Do 1–2 light blocks to keep timing.
Day 21: Strategic Rest + Light Synthesis
End Week 3 with a controlled downshift.
At this point you should:
- Do 1 relaxed block (untimed) in the morning only.
- Spend the rest on:
- Organizing notes into 3–4 one‑page summaries.
- Walking through 2–3 case scenarios in your head:
- Chest pain in ED to discharge plan.
- 32‑week pregnant patient with decreased fetal movement.
- Toddler with fever and no source.
Go to bed like it is a work night. Week 4 is about sharpening, not hammering.
Week 4: Sharpen, Taper, and Execute (Days 22–28)
You are not going to “cram” everything this week. You will:
- Solidify high-yield patterns.
- Protect your brain.
- Rehearse test‑day so it feels familiar, not intimidating.
| Category | Value |
|---|---|
| Day 22 | 80 |
| Day 23 | 70 |
| Day 24 | 60 |
| Day 25 | 50 |
| Day 26 | 40 |
Days 22–23: High-Yield Circuits Only
At this point you should:
- Drop to 60–70 questions per day, all targeted:
- OB/peds.
- Ethics and risk.
- OMM.
- Whatever your stats still show as weaker.
For each missed question, force yourself to articulate:
- “The safest choice is X because Y. The tempting but wrong choice is Z because…”
- You are training your internal attending, not just your memory.

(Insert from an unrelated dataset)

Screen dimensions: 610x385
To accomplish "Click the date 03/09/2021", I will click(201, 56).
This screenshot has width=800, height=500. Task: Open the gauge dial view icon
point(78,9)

Spend at least an hour across these two days revisiting:
- Your OMM cheat sheet.
- Your 3–4 system cheatsheets.
Day 24: Dress Rehearsal Lite
At this point you should:
- Do a half-day simulation:
- 3 timed blocks in the morning.
- Same wake time, breakfast, hydration plan that you will use for the real exam.
Afternoon:
- Review only big, repeated themes.
- Light walking, stretching; protect your neck and back (you are about to sit a lot).

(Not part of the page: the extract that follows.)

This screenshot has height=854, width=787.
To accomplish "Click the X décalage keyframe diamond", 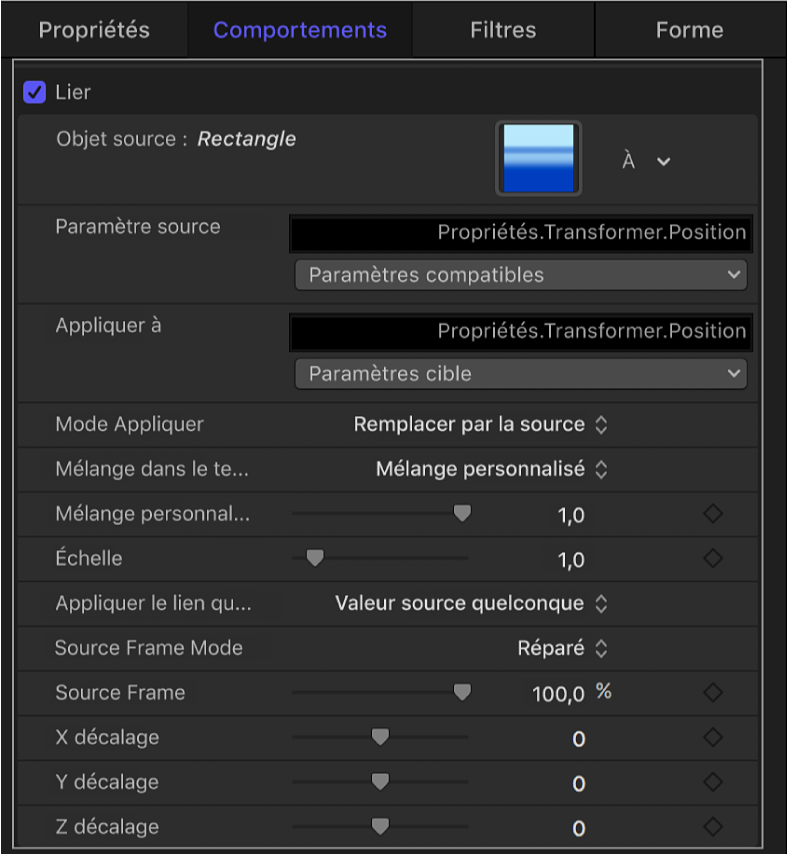I will [712, 737].
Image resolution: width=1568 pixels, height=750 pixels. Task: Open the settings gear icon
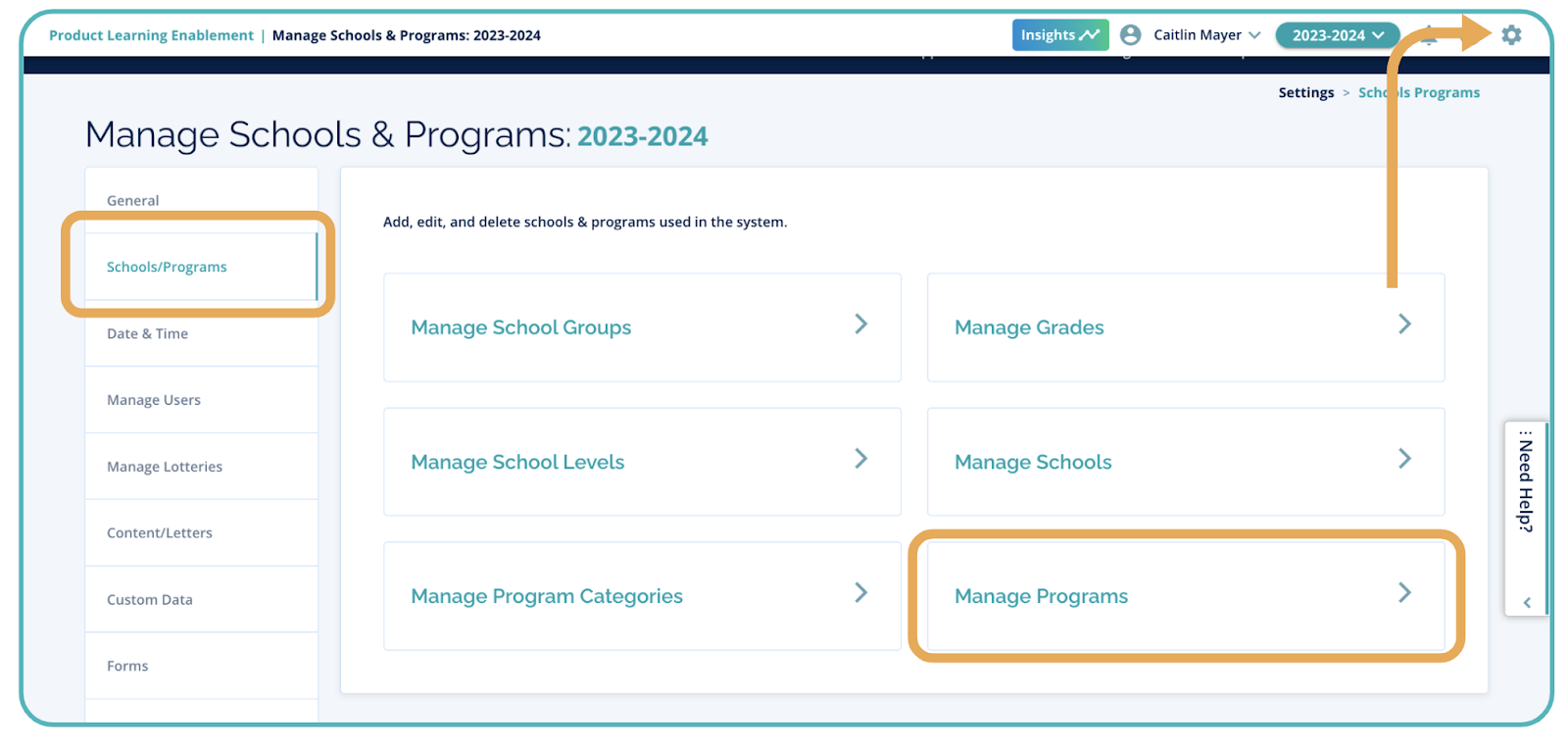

Day 25: Content Polish + Logistics
This is your last real study day.
At this point you should:
- Do 1–2 short blocks in the morning (max 40–50 questions total).
- No more giant new topics. Only reinforce patterns you already know.
Logistics checklist:
Confirm:
- Test center location and drive time.
- Required IDs.
- Arrival time and expected length each day.
Pack:
- Snacks (simple carbs, nothing experimental).
- Water bottle (if allowed).
- Comfortable clothing layers.
Stop structured studying by late afternoon. Light skim of your cheatsheets only.
Day 26–27: Exam Days
Assuming a standard 2‑day COMLEX Level 3 schedule.
Morning of each day:
- Wake up at least 2 hours before exam.
- Small, stable breakfast with some protein.
- 10–15 minutes:
- Skim OMM levels, OB emergencies, and your ethics “never break” rules.
- Nothing new.
During the exam:
- First pass through each block:
- Answer all straightforward questions.
- Flag true dilemmas only.
- Do not let a single question eat >90 seconds on first pass unless it is trivial math.
During cases (if interactive):
- Stabilize. Always.
- Ask yourself after every action:
- “Did this change anything?” If not, move time or reassess orders.
Evening between days:
- Do not open the qbank.
- Short walk, real food, hydration.
- Sleep over everything else.
Day 28: Decompression and Zero Review
Exam is done. You do not “postgame analyze” every missed question. That way lies madness.
At this point you should:
- Do nothing academic.
- Let your brain reset before you step into intern year.
If You Are Starting Behind (Low Level 1/2 Scores, Longer Rust)
You may be thinking: this is aggressive. You are right.
If you have:
- Multiple Level failures, or
- Have been out of school >1 year with no clinical activity,
then a pure 4‑week sprint is risky. You should:
- Extend to 6–8 weeks if at all possible.
- Double down on:
- Core IM, OB, peds via a text like Step-Up to Medicine + a Level‑specific qbank.
- Doing at least 1,500+ questions before exam day rather than 1,000.
| Profile | Weeks Available | Total Q Target |
|---|---|---|
| Strong Level 1/2, recent | 4 | 900–1,100 |
| Average scores, minor gaps | 4–5 | 1,200–1,400 |
| Prior failures / long gap | 6–8 | 1,500–2,000 |
Key Takeaways
- Treat COMLEX Level 3 like a contained 4‑week project, not background noise. Anchor your days around timed blocks and deliberate review.
- Build cheatsheets and patterns, not stacks of random facts. Safety, order sets, and OMM patterns win this exam.
- Use Week 3–4 to rehearse the actual exam experience—fatigue, timing, and case flow—so test day feels familiar, not hostile.